One nice young lady and her child did say hello. That was nice.
Back on subject now.
I was leaning to the right and my wife suggested going to the emergency room of the local hospital. We thought I had had a stroke similar to the one on June 23.
I quickly had a brain CAT scan and a chest x-ray. Other than the pronounced leaning to the right they could find no other symptoms so they asked me to stay and get some extra tests because of my recent stroke in June.
This went over like a ton of bricks.
The people in hospitals are really nice but another time in the hospital was always boring and not anything I look forward to experiencing.
Needles were not to my liking either.
The MRIs were done on Monday afternoon.
I had a lousy roommate who was not very talkative. When I said hello to him, his face looked like it cracked in four different places. I was glad when he left.
The second was a rather nice chap.
I enjoyed speaking to him.
On Monday, around 9:30 at night a neurologist came to speak to me. I thought this was an odd time to have a doctor coming to see me but times change. In any event, he was a nice guy and asked an awful lot of questions about PSP which I did my best to answer. He established that he wanted to do a lot of physical tests and I agreed. I got the distinct impression that he was as mystified as I was about PSP. It is, after all, an extraordinarily rare disease. He impressed me and I told him so and he was happy to hear that. He even agreed to talk to my wife on the phone when I told him that I trusted her memory better than my own because of my stroke. He had a nice chat with her. I would say that the whole interview lasted a good half hour. It was nice to see that degree of interest in an ailment that was practically unknown.
The MRIs showed that I had not had a stroke. The leaning cause was unknown and would remain so. It was considered a fluke of having PSP, a disease that does its own thing on its own schedule. After the MRI, a gentleman from the company that made this thing that had been surgically inserted in the skin under my chest skin in June arrived to check the operation of his device. It showed that I had not had any a-fib. I think it is spelled Arterial-Fibrillation.
I think I spelled it correctly.
Don’t ask me what that means because I don’t know. I was told that if it occurs it can indicate that a stroke is imminent or has happened, according to the current theory.
Sometime on Tuesday morning another neurologist arrived with two young ladies who appeared to be interns. He was also quite nice and conducted a lot of tests and asked a lot of questions. He also appeared to be quite competent and he was also learning all he could about PSP.
This was now four neurologists in two days.
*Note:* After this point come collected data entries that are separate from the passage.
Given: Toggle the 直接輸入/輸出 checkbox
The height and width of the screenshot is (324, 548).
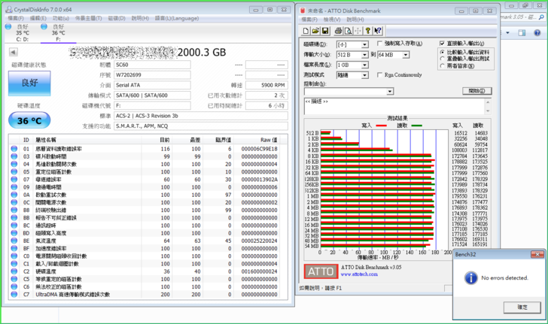Looking at the screenshot, I should 443,44.
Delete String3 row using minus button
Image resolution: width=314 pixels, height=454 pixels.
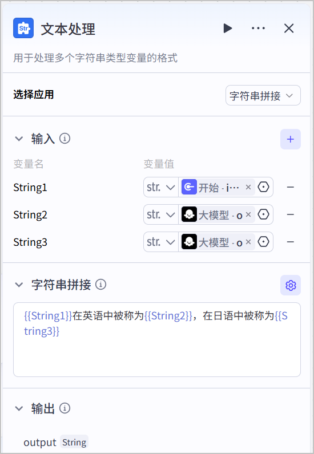pyautogui.click(x=291, y=242)
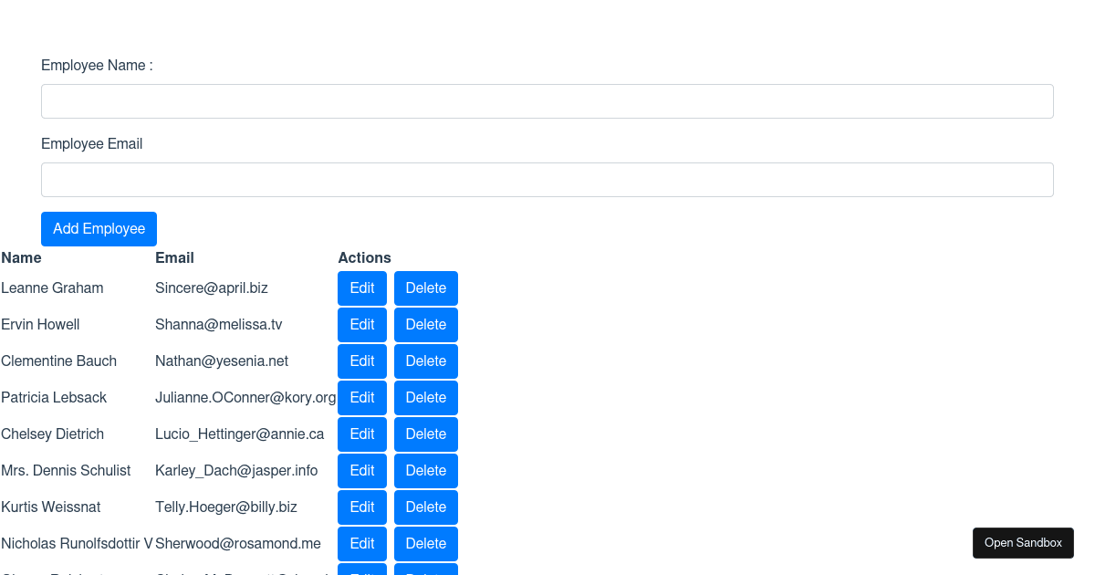The image size is (1095, 575).
Task: Click Edit for Ervin Howell
Action: click(362, 324)
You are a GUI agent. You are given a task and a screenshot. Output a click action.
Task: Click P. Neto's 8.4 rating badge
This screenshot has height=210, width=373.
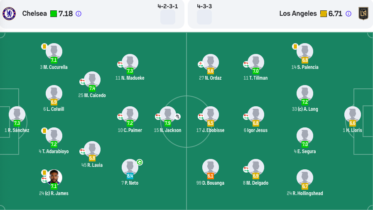(x=130, y=176)

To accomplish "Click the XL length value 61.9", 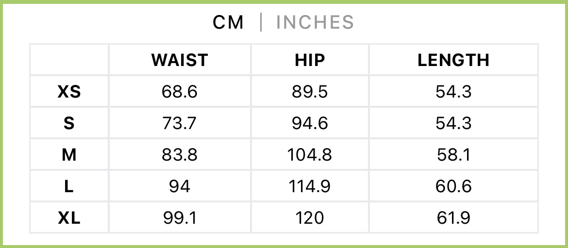I will pyautogui.click(x=453, y=218).
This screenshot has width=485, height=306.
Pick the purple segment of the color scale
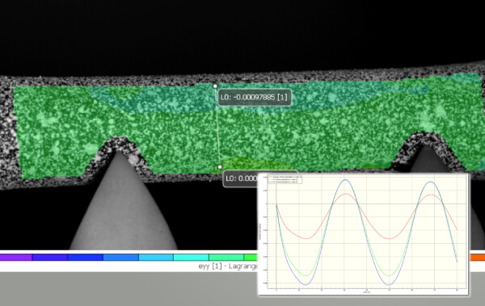click(16, 258)
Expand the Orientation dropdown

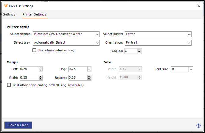[x=189, y=43]
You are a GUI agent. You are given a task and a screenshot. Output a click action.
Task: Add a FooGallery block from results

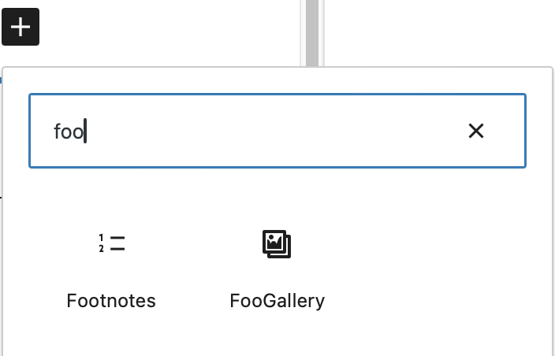pos(277,268)
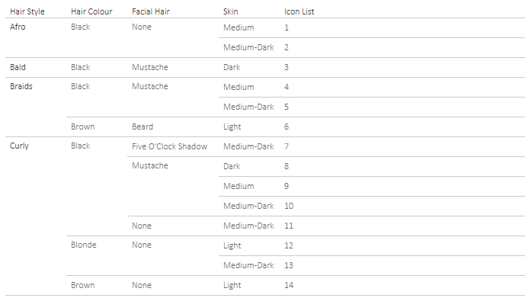Select the Afro hair style cell
Screen dimensions: 525x298
coord(18,27)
PSP was definitely on their radar.
I was glad to have been involved in their interest in this deadly disease. I mentioned CurePSP to all four of them and told how to get access on the Internet.
I’ve given the name of the neurologist’s organization to CurePSP in order to show them as a resource for victims of the monster disease.
I told the doctors that I wouldn’t take their time if I leaned to the side again and they responded that if I saw strong indications of an ailment, like not being able to read in June, that I should immediately go to the emergency room.
They agreed that PSP must be an arbitrarily variable type of disease. At least PSP was finally listed as a possible source of my symptom. Progress was advancing in the recognition of the dreaded disease, the monster!
I wonder how far the squirrel went before he hit the ground.